• AIM OF THE TASK:
Lines holding the word "dimensions" are the ones to copy from the data below.

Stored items
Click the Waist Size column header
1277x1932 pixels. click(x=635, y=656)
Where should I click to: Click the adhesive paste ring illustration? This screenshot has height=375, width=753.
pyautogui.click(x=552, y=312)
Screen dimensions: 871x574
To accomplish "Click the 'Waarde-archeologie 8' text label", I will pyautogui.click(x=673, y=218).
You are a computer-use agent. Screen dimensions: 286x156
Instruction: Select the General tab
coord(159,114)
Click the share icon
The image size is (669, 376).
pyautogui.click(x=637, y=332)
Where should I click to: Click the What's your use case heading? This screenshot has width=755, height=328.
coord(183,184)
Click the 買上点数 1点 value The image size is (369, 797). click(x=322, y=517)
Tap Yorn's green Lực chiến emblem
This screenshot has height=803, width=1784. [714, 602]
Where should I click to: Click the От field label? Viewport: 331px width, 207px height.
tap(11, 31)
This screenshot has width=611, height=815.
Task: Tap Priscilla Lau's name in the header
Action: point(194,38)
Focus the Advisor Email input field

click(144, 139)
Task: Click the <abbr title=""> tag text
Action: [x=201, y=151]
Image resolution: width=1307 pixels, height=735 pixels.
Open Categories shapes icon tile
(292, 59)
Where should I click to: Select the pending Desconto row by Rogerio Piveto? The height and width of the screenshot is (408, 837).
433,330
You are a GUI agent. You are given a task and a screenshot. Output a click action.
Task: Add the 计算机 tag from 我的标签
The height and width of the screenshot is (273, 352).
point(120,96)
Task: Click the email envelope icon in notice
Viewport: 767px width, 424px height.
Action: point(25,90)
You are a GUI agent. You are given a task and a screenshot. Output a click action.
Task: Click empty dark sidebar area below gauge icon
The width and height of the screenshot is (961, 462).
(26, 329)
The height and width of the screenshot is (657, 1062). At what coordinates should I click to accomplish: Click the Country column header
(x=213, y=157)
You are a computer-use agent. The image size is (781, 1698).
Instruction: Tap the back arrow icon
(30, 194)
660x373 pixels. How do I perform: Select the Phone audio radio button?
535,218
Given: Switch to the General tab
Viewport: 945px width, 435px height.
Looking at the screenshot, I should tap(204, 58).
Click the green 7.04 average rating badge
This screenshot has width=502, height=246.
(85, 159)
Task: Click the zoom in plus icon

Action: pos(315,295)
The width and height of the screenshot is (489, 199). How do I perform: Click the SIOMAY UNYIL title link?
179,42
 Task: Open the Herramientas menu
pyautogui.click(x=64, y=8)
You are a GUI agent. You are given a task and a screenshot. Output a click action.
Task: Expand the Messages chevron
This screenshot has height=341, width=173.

• WRITTEN SOLUTION:
Screen dimensions: 871x574
You are a computer-use agent. Screen dimensions: 286x156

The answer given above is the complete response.